The text comes from an HTML-reading function named "regex" (see below).

 

let
    // ...
    #"Duplicated Column" = Table.DuplicateColumn(#"Inserted Text Between Delimiters", "Name", "Effective Date"),
    #"Reordered Columns" = Table.ReorderColumns(#"Duplicated Column",{"Vendor", "Name", "Extension", "Effective Date", "Folder Path"}),
    
    // Regex match then isolate a 6-digit number representing the real Effective Date.
    // [Effective] is going to be the input
    regex = let
        f = (input) =>
            // Creates and accesses an in-app browser...
            Web.Page(
                // To run JS inside!
                "<body onload='w();'><div id='b' onload='w();'>nngn</div><script>
                    var x = '"&input&"';
                    var b = x.match(/(?:19|2[012])\d{4}/gm) ?? ['fdfd'];	// Matches every substring beginning with 19,20,21,22 followed by 4 digits
                    function w() {
                        if (document.readyState == 'interactive') {
                            document.getElementById('b').innerHTML = 'dsds';
                            document.write('<h1>'+b+'</h1>');
                        }
                    }
                    document.onreadystatechange = w();
                </script></body>")[Data]{0}[Children]{0}{1}[Children]	// This part traverses down the DOM hierarchy to get the document.write
                // [Data]{0}[Children]{0} = shows head, body
    in f,
    //Stuff = Table.FromList(Text.Split(regex(#"Reordered Columns"[Copy]),","),null,{"Effective Date"})
    //Stuff = Table.AddColumn(#"Reordered Columns1", "Effective Date", each regex(#"Reordered Columns"[Copy]))
in
    #"Reordered Columns"

 

(haha code sample doesn't even support M; that's what it gets for not supporting regex)

Things to note:

  • the column "Copy": which is what I want to apply regex on;
    • duplicate of column "Name" consisting of filenames;
    • filenames DO NOT have consistent format (approximately "text text 6-digit number *text .extension") but they do have a 6-digit number which I want to use regex to get;
  • the function "regex";
    • uses a browser trick (adapted from here and here, but the Tables.AddColumn each regex() doesn't work) 
    • takes column ("Copy") as input;
    • outputs a Text/string in the form of "000000,123456, ..." (includes the quotation marks)

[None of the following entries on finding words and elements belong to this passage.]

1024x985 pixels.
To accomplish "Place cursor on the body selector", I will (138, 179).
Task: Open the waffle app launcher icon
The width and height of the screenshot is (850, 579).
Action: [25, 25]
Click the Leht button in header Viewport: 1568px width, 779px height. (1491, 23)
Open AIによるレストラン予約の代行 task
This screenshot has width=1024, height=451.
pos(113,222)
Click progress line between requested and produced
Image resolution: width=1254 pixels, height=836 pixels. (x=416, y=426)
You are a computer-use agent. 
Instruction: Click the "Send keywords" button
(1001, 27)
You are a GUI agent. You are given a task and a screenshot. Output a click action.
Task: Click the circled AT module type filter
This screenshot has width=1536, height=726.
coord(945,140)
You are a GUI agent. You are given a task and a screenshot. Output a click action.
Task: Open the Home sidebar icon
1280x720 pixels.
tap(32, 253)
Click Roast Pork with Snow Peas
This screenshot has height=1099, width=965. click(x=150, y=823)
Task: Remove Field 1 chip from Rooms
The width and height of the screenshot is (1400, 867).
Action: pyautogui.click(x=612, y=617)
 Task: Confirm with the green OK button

What I've tried (both written in the code):

  • Table.FromList (Expression.Error: There weren't enough elements in the enumeration to complete the operation. Details: [List])
  • Table.AddColumn (mentioned above; Expression.Error: There weren't enough elements in the enumeration to complete the operation. Details: [List])

Important information: the browser (Web.Page) is IE 11 (up to date)

What is optimal:

Either:

  • find the function which converts Text->Column, or
  • help me come up with a better way to do the regex (so that I get a column of 6-digit numbers in each row, from the column "Copy")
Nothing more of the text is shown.